1551 words - 6 pages

Albert Einstein quoted, “In matters of truth and justice, there is no difference between large and small problems, for issues concerning the treatment of people are all the same.” (Brainy Quote) Was there truth and justice in the trial of Socrates? First, what is justice? According to Merriam-Webster dictionary, the definition of justice is the administration of law, especially the establishment or determination of rights according to the rules of law or equity. Meletus brought an elder man to court for corrupting the youth and for refusing to believe in the gods of the city. 501 Athenian male citizens sat in the jury to judge and base their decisions off Meletus’s accusations and Socrates’ defense to pronounce Socrates as guilty. Who is to declare that a trial has gone through the correct process to fully come to a decision of guilty or not guilty? Is a quick and speedy trial necessarily a just trial? What does Meletus deliver to the jury that helps them come to the conclusion that Socrates is guilty? We answer these questions by examining the justice, if there was any, in the courtroom of Socrates vs. Meletus. When you look at why Meletus brought Socrates to court, the “evidence” that Meletus brought against Socrates, and the length of the hearing, you will see that justice was not carried out in Socrates’ trial.
Socrates’ first charge is for corrupting the young. (Apology, p.27) How is it that one elder man can corrupt the youth for so many years, but is now being convicted just a few years before his death?

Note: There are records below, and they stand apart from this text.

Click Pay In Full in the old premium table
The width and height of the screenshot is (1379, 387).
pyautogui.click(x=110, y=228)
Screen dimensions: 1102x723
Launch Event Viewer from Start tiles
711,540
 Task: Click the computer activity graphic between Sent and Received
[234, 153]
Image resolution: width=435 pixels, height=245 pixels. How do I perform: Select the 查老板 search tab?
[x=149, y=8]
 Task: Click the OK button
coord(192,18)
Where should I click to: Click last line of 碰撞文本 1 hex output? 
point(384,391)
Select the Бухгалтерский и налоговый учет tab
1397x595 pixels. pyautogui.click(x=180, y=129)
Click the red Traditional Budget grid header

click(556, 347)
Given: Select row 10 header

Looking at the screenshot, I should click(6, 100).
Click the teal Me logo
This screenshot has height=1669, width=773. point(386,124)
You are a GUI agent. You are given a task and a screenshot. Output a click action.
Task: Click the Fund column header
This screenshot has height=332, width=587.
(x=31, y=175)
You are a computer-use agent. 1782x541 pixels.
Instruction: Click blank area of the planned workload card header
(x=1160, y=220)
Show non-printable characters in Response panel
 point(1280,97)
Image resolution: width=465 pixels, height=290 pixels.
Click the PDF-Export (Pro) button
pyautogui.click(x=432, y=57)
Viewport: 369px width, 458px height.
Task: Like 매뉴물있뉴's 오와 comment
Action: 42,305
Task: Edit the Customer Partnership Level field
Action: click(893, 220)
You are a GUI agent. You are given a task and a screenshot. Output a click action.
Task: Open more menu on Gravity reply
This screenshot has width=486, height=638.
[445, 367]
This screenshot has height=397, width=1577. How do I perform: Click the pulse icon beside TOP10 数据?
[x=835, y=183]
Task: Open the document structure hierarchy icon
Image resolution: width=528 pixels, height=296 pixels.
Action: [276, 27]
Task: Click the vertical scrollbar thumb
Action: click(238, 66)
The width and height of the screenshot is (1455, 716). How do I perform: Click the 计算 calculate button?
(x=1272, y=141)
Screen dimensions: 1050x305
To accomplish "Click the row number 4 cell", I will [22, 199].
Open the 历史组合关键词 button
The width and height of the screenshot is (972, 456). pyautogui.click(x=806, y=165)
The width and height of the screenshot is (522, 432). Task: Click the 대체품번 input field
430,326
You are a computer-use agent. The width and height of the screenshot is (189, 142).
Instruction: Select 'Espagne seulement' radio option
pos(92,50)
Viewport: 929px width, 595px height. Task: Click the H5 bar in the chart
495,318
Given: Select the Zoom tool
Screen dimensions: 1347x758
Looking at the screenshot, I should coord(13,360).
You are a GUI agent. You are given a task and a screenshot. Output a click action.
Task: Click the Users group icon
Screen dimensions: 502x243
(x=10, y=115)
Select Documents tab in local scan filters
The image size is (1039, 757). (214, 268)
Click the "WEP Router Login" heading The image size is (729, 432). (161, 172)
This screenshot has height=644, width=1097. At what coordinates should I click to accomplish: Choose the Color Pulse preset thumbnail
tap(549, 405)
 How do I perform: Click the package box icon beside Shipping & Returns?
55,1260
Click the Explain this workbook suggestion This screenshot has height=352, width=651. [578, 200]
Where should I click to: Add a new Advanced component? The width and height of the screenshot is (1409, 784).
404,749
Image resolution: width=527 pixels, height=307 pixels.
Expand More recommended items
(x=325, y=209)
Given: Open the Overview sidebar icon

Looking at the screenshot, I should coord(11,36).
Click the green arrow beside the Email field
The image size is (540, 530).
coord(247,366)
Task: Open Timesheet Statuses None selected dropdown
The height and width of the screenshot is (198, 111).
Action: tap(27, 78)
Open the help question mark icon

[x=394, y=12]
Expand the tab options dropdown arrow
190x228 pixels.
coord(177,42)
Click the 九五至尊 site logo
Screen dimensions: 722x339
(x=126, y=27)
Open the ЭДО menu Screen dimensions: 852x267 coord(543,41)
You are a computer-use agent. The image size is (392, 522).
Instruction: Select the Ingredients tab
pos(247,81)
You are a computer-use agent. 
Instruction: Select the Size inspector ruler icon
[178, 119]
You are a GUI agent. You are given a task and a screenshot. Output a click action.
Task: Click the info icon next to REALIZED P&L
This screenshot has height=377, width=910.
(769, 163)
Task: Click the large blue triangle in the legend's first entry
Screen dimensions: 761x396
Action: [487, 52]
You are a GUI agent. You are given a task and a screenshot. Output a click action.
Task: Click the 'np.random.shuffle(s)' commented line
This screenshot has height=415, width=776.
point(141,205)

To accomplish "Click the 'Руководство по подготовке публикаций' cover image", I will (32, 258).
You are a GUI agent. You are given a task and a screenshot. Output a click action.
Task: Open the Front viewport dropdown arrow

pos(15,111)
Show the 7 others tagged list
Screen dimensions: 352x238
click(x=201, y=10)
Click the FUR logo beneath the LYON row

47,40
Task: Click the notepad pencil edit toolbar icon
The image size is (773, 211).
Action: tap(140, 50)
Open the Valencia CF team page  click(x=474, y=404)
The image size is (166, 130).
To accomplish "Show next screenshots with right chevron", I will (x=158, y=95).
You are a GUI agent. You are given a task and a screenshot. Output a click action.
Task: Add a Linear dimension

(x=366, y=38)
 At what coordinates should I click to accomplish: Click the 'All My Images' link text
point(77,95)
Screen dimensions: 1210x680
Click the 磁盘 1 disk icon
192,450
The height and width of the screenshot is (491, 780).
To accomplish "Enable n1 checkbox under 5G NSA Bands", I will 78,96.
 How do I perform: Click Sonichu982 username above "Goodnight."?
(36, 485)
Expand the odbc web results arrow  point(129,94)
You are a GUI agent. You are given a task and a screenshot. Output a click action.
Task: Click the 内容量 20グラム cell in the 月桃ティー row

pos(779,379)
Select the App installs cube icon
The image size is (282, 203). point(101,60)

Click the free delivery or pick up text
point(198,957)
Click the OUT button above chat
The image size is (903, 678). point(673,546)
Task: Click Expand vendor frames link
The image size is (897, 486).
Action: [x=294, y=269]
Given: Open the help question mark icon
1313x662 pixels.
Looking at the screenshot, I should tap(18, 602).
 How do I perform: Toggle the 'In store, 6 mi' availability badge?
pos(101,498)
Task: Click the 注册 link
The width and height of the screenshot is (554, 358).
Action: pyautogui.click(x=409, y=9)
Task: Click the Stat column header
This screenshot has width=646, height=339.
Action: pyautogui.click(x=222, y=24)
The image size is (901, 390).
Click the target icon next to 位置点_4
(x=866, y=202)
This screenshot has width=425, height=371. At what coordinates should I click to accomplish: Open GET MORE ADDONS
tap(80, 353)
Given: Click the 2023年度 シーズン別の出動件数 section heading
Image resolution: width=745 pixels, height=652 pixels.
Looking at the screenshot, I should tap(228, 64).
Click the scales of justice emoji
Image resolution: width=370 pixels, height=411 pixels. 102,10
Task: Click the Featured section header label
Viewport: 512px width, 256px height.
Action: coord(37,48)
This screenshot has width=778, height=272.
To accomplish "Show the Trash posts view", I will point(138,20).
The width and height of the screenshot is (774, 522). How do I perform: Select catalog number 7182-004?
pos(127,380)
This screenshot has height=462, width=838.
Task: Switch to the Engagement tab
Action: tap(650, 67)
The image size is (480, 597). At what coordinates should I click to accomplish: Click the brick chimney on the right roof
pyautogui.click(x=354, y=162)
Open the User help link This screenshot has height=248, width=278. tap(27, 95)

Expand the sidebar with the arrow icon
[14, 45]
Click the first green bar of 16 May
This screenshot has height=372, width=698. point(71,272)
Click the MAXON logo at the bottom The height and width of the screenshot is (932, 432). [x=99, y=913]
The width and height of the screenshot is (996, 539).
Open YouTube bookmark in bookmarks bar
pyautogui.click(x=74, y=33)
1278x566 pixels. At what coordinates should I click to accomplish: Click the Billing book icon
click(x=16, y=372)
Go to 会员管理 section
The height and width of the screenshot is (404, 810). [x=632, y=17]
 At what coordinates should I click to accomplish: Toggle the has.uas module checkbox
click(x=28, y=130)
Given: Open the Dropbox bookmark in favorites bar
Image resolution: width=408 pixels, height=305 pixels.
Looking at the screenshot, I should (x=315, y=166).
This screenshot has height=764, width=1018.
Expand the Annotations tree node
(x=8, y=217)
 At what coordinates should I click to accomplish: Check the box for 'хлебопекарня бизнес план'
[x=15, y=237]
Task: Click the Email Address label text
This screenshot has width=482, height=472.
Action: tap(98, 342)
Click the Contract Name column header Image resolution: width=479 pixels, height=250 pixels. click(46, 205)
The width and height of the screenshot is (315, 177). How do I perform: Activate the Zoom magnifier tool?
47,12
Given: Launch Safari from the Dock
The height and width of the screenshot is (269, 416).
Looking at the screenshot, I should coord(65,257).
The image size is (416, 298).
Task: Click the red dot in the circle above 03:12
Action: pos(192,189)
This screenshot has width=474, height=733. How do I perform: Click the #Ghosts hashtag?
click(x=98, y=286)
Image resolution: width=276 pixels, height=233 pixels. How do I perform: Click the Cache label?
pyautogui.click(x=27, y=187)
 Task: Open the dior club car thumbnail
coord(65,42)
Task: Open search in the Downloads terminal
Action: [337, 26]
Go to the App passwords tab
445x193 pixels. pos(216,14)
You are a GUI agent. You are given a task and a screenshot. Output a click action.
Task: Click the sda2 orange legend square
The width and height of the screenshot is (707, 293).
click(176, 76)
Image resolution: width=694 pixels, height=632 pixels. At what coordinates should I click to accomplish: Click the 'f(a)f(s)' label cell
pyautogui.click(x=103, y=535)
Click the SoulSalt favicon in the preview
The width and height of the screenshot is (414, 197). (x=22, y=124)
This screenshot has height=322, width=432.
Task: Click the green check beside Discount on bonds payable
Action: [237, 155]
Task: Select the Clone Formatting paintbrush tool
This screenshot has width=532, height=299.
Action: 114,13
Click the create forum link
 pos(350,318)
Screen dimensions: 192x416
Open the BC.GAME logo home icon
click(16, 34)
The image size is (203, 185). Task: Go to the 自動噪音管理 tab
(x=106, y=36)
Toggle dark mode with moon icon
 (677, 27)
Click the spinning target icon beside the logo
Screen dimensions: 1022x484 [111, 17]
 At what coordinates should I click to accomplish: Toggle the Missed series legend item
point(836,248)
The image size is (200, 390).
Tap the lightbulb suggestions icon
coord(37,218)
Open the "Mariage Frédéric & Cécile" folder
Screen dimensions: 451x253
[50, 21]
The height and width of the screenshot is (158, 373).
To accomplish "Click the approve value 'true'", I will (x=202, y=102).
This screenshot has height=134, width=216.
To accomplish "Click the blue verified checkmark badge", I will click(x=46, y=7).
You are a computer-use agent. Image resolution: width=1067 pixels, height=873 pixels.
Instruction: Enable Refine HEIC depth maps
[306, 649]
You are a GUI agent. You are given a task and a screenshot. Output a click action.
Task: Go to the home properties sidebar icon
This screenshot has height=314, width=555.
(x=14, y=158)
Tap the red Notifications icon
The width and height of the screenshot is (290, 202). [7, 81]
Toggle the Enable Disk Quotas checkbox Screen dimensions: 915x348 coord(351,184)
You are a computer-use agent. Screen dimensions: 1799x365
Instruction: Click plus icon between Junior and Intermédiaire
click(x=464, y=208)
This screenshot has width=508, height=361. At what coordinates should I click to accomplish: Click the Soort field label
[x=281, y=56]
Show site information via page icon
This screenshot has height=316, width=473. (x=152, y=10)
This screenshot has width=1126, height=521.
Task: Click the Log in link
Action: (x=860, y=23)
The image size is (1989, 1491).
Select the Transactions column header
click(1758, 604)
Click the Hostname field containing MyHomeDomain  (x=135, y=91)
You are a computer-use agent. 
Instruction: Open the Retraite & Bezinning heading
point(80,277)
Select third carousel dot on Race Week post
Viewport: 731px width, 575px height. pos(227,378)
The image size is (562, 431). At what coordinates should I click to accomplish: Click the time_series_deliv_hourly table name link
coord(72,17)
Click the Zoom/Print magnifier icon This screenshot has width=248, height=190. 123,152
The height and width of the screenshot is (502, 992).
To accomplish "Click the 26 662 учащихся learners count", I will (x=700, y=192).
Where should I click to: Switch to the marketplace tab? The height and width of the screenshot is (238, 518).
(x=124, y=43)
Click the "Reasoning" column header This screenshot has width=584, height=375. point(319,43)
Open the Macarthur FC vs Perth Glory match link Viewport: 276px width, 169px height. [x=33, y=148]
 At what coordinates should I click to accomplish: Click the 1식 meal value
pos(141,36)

If the morals and values of young children are being warped or damaged, wouldn’t it take more than one source to completely alter their own personal ideas? Socrates believes that he is the one who improves the youth, not the shady adult who harms their childhood. At the beginning of Socrates’ speech, he asks, “What about the members of Council? – The Councillors, also. But, Meletus, what about the assembly? Do members of the assembly corrupt the young, or do they all improve them? – They improve them. All the Athenians, it seems, make the young into find good men, except me, and I alone corrupt them.” (Apology, p. 28) It should take their peers, their parents, and their teachers to change their impression of a subject or their idea of the gods. As a young child, you are first introduced to religion by your parents, then you go to school and you are then influenced by your teachers and friends. No one person can essentially “corrupt” the youth, but instead there are more sources that are to blame.
Later in his defense Socrates states, “If I corrupt some young men and have corrupted others, then surely some of them who have grown older and realized that I gave them bad advice when they were young should now themselves come up here to accuse me and avenge themselves.” (Apology, p.36) At this point in the trial, not one man comes forward to confess of Socrates’ exploitation or belief in “false gods.” This shows that...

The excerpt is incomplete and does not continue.